▶ Pixel coordinate grounding data:
"""
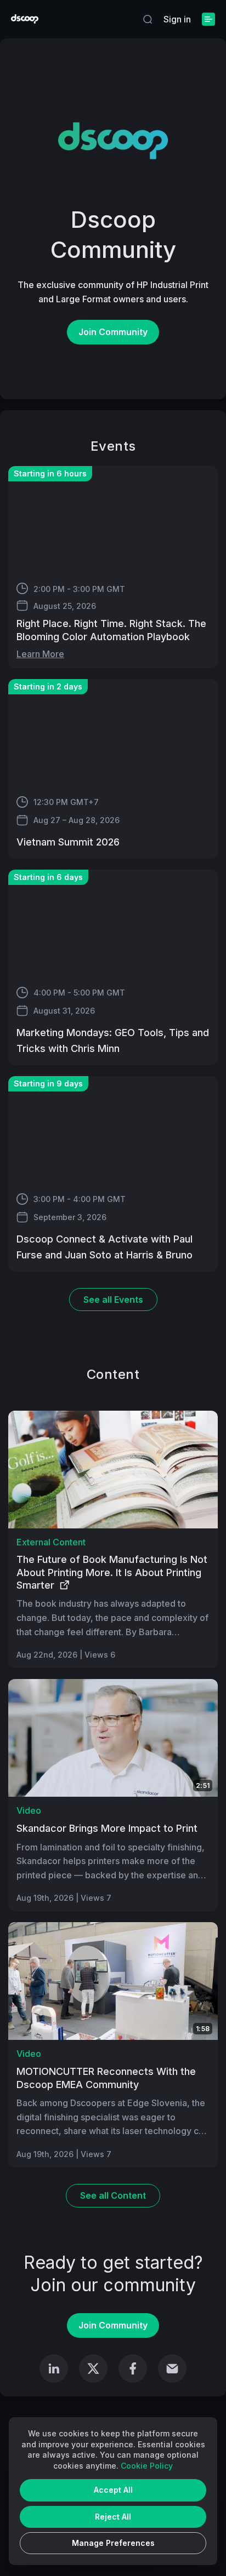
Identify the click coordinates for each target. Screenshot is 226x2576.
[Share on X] (93, 2368)
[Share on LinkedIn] (53, 2368)
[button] (147, 19)
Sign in (177, 19)
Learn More (40, 653)
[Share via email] (172, 2368)
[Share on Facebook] (132, 2368)
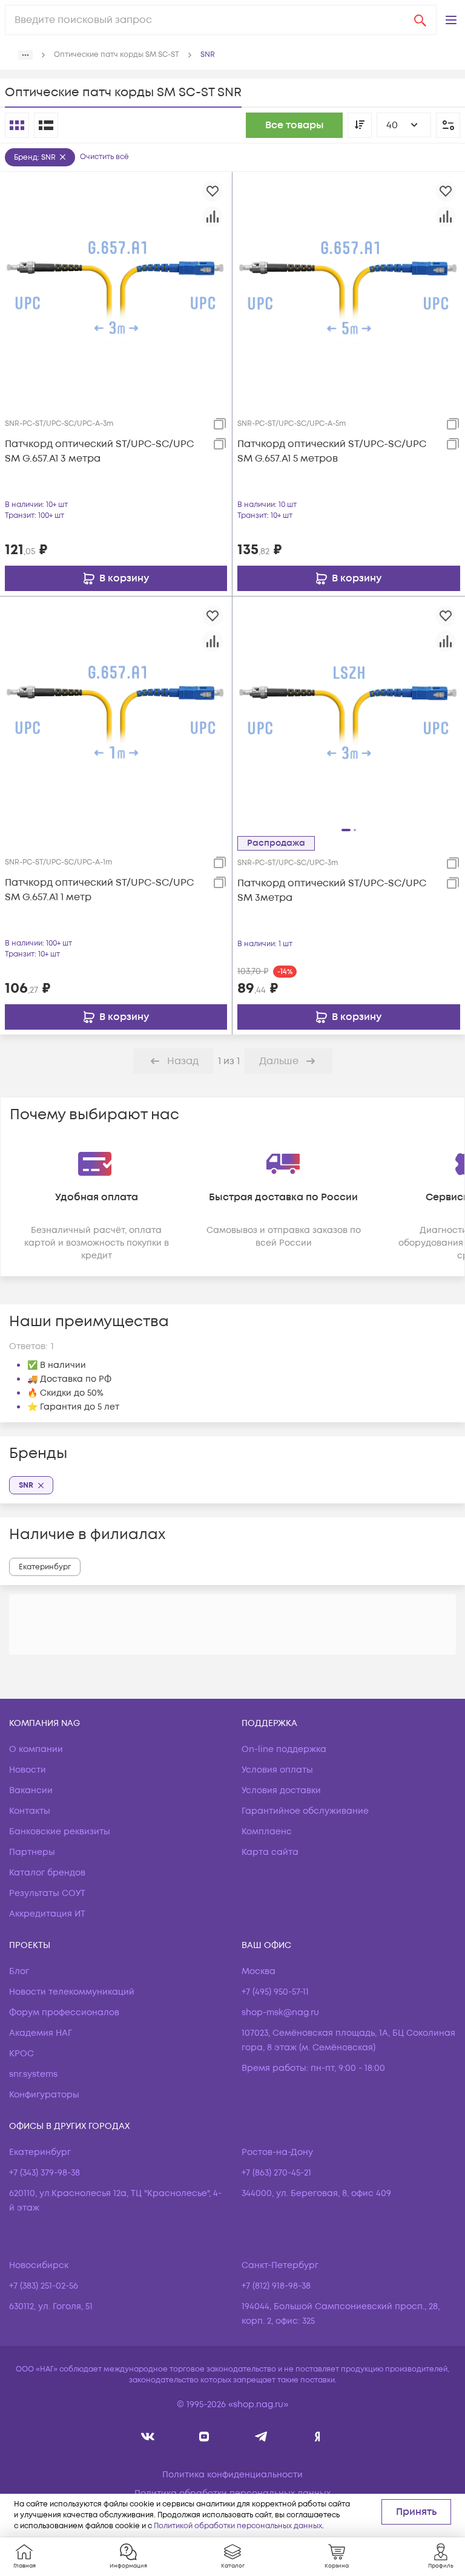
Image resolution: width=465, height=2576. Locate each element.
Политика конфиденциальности (232, 2474)
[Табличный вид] (46, 125)
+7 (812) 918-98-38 (276, 2286)
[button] (451, 20)
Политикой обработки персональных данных (238, 2526)
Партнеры (32, 1852)
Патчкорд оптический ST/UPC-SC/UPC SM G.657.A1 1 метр (99, 890)
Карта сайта (270, 1852)
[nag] (317, 2436)
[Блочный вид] (17, 125)
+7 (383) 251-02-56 (43, 2286)
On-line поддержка (284, 1749)
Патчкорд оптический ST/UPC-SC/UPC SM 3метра (331, 890)
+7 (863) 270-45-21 (276, 2173)
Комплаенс (267, 1831)
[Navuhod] (204, 2436)
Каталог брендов (47, 1872)
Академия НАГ (40, 2033)
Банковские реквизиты (59, 1831)
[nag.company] (148, 2436)
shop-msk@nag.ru (280, 2012)
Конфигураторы (44, 2094)
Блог (19, 1971)
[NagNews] (260, 2436)
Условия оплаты (277, 1770)
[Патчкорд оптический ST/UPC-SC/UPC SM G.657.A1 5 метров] (348, 287)
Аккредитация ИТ (47, 1914)
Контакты (29, 1811)
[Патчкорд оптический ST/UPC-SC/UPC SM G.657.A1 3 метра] (116, 287)
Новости (27, 1770)
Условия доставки (281, 1790)
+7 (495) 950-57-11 (275, 1992)
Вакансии (31, 1790)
"""
▶ PROBLEM DESCRIPTION: Word for word, retype the lines from the one containing "Патчкорд оптический ST/UPC-SC/UPC SM 3метра" through the final line of the data, including both ends and nothing more.

▶ REPLY TO THE EXERCISE:
Патчкорд оптический ST/UPC-SC/UPC SM 3метра (331, 890)
+7 (863) 270-45-21 (276, 2173)
Комплаенс (267, 1831)
[Navuhod] (204, 2436)
Каталог брендов (47, 1872)
Академия НАГ (40, 2033)
Банковские реквизиты (59, 1831)
[nag.company] (148, 2436)
shop-msk@nag.ru (280, 2012)
Конфигураторы (44, 2094)
Блог (19, 1971)
[NagNews] (260, 2436)
Условия оплаты (277, 1770)
[Патчкорд оптический ST/UPC-SC/UPC SM G.657.A1 5 метров] (348, 287)
Аккредитация ИТ (47, 1914)
Контакты (29, 1811)
[Патчкорд оптический ST/UPC-SC/UPC SM G.657.A1 3 метра] (116, 287)
Новости (27, 1770)
Условия доставки (281, 1790)
+7 (495) 950-57-11 (275, 1992)
Вакансии (31, 1790)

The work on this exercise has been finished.